» Excerpted passage:
BEGIN
What glands are located in the submucosa of the duodenum?

Brunner's glands

2

What is the function of Brunner's glands?

Secretion of an alkaline fluid to neutralize acidic chyme.

3

How many submucosal glands do we find in the jejunum?

The jejunum has no submucosal glands.

4

What glands can be found in the submucosa of the stomach?

There are no submucosal glands in the stomach. The gastric glands are located in the gastric mucosa.

5

What do we call the lymphatic structure that assists with the absorption of fat in the intestinal villi?

Lacteal

6

Where are paneth cells unique to?

The small intestine.

(Specifically the base of the intestinal glands in the small intestine)

7

Where are Brunner's glands located histologically?

In the submucosa of the duodenum

8

What cells of the small intestine secrete lysozyme, alpha-defensins, and other glycoproteins for antimicrobial defense?

Paneth cells

9

What prevents the plicae circulares from ever laying completely flat?

The plicae circulares have a submucosal core

10

Histologically speaking, where are intestinal glands found?

Throughout the mucosal layer of the entire small intestine

11

If you're looking at a section of small intestine, and you see no Peyer's patches and no Brunner's glands, what section of the small intestine are you looking at?

The Jejunum

12

Which part of the intestine typically has the longest villi?
END
» Brief:
According to the small intestine histology flashcards, what do Brunner's glands secrete, and for what purpose?

» Supplied records:
BEGIN
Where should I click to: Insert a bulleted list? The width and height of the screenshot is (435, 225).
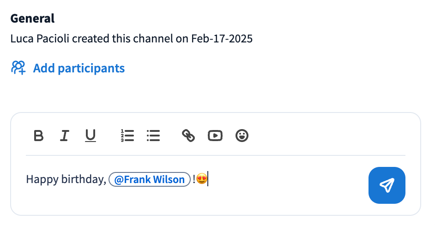[153, 136]
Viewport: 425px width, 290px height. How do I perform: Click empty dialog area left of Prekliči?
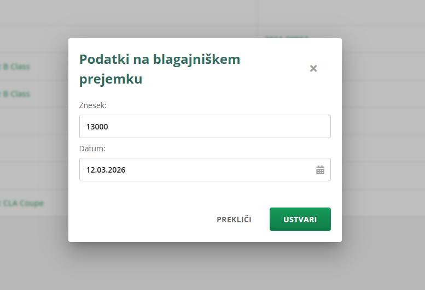coord(142,220)
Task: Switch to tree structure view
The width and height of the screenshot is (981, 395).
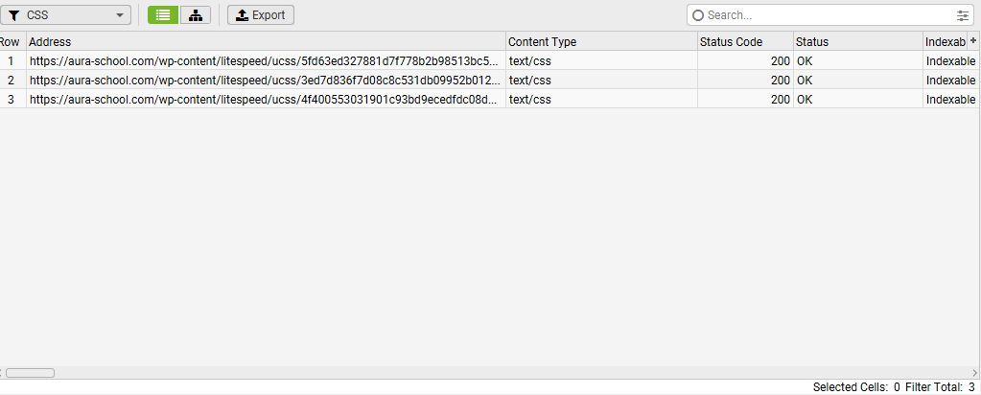Action: [x=196, y=15]

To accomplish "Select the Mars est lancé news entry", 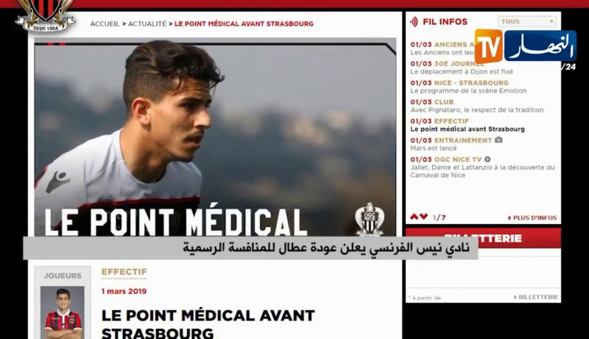I will (434, 148).
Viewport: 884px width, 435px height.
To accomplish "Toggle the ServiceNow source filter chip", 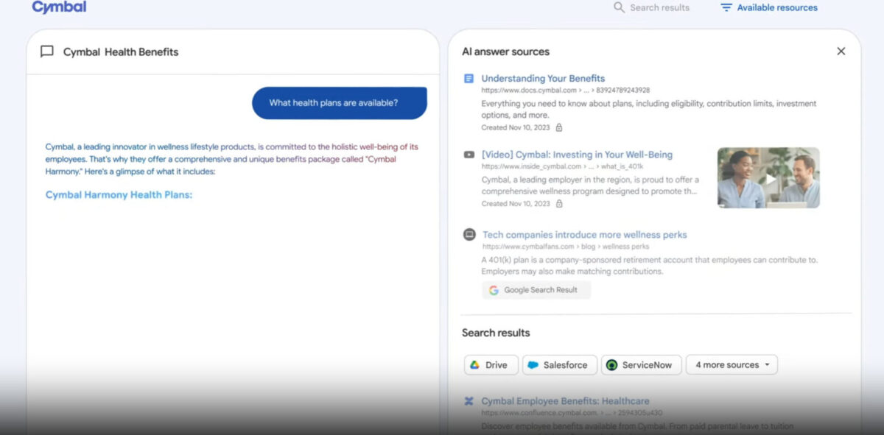I will [x=641, y=364].
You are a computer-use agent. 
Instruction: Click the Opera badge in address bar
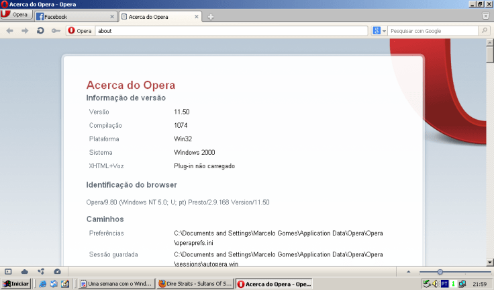pyautogui.click(x=80, y=31)
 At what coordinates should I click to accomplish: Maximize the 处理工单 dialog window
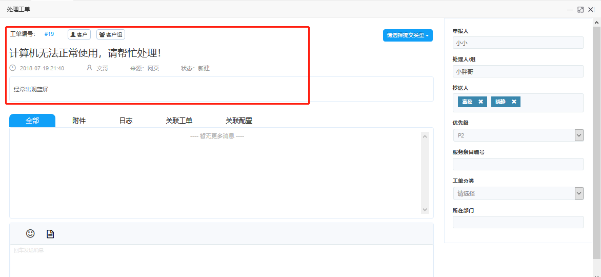coord(580,9)

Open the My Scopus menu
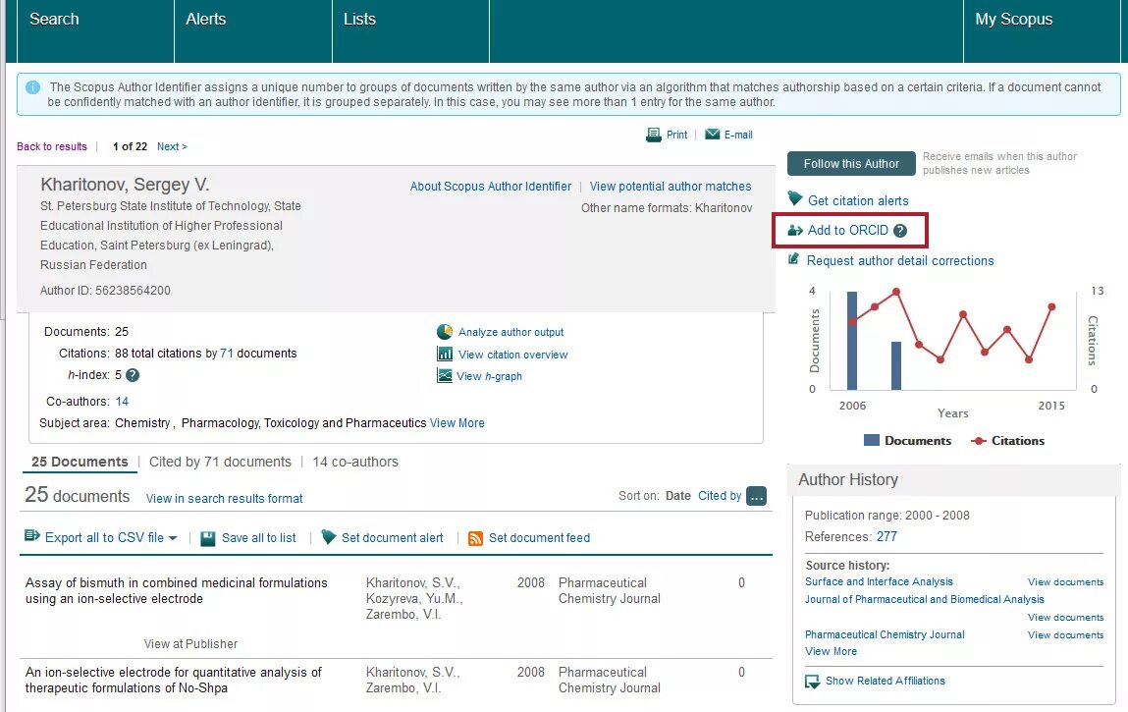1013,19
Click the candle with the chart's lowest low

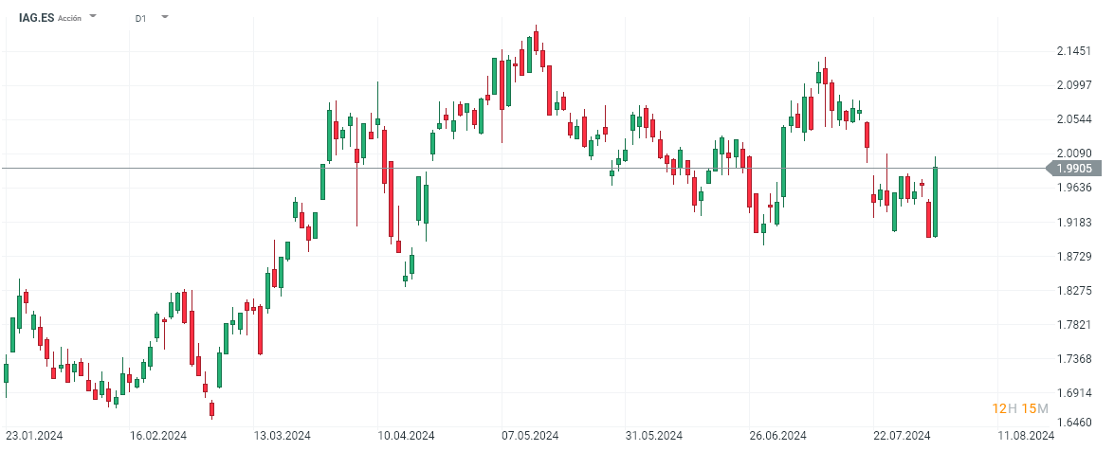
END
» Answer to this task:
An alkaline fluid that neutralizes acidic chyme.